Dataset entries
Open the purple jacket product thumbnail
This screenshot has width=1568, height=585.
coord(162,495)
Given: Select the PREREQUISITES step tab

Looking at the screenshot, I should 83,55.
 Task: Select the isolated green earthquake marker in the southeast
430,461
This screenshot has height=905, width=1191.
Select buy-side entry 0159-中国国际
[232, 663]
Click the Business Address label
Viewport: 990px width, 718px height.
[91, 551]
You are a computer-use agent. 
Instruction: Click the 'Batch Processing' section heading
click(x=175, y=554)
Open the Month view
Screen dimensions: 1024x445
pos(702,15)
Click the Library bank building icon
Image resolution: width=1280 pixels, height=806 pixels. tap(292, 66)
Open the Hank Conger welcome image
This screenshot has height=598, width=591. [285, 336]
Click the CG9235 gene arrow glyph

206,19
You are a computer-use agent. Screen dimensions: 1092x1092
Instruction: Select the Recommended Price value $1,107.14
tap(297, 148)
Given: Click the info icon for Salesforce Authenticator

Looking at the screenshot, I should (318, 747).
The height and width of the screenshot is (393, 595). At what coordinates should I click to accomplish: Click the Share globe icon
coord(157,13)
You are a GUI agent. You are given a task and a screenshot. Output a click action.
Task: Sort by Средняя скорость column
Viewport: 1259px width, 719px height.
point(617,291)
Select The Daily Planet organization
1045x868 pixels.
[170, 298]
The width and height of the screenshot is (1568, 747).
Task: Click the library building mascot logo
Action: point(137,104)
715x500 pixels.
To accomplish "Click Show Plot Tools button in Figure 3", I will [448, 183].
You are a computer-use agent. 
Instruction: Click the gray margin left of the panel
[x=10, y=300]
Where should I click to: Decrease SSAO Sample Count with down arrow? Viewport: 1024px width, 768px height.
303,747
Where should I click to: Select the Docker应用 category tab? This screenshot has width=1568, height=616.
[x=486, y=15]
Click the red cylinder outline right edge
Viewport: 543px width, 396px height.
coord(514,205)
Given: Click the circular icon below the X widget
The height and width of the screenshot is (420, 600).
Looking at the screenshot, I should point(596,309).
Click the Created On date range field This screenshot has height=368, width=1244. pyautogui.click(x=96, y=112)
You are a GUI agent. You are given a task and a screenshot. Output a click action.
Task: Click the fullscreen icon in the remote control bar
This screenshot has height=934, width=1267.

#### WHAT IS NEEDED:
Reproduce the entries above in full, so that each one reads exactly as before.

#### REPLY TO THE TASK:
Open the purple jacket product thumbnail
This screenshot has width=1568, height=585.
coord(162,495)
Given: Select the PREREQUISITES step tab

Looking at the screenshot, I should 83,55.
 Task: Select the isolated green earthquake marker in the southeast
430,461
This screenshot has height=905, width=1191.
Select buy-side entry 0159-中国国际
[232, 663]
Click the Business Address label
Viewport: 990px width, 718px height.
[91, 551]
You are a computer-use agent. 
Instruction: Click the 'Batch Processing' section heading
click(x=175, y=554)
Open the Month view
Screen dimensions: 1024x445
pos(702,15)
Click the Library bank building icon
Image resolution: width=1280 pixels, height=806 pixels. tap(292, 66)
Open the Hank Conger welcome image
This screenshot has height=598, width=591. [285, 336]
Click the CG9235 gene arrow glyph

206,19
You are a computer-use agent. Screen dimensions: 1092x1092
Instruction: Select the Recommended Price value $1,107.14
tap(297, 148)
Given: Click the info icon for Salesforce Authenticator

Looking at the screenshot, I should (318, 747).
The height and width of the screenshot is (393, 595). At what coordinates should I click to accomplish: Click the Share globe icon
coord(157,13)
You are a GUI agent. You are given a task and a screenshot. Output a click action.
Task: Sort by Средняя скорость column
Viewport: 1259px width, 719px height.
point(617,291)
Select The Daily Planet organization
1045x868 pixels.
[170, 298]
The width and height of the screenshot is (1568, 747).
Task: Click the library building mascot logo
Action: point(137,104)
715x500 pixels.
To accomplish "Click Show Plot Tools button in Figure 3", I will [448, 183].
You are a computer-use agent. 
Instruction: Click the gray margin left of the panel
[x=10, y=300]
Where should I click to: Decrease SSAO Sample Count with down arrow? Viewport: 1024px width, 768px height.
303,747
Where should I click to: Select the Docker应用 category tab? This screenshot has width=1568, height=616.
[x=486, y=15]
Click the red cylinder outline right edge
Viewport: 543px width, 396px height.
coord(514,205)
Given: Click the circular icon below the X widget
The height and width of the screenshot is (420, 600).
Looking at the screenshot, I should point(596,309).
Click the Created On date range field This screenshot has height=368, width=1244. pyautogui.click(x=96, y=112)
You are a GUI agent. You are given a task and a screenshot. Output a click action.
Task: Click the fullscreen icon in the remote control bar
This screenshot has height=934, width=1267.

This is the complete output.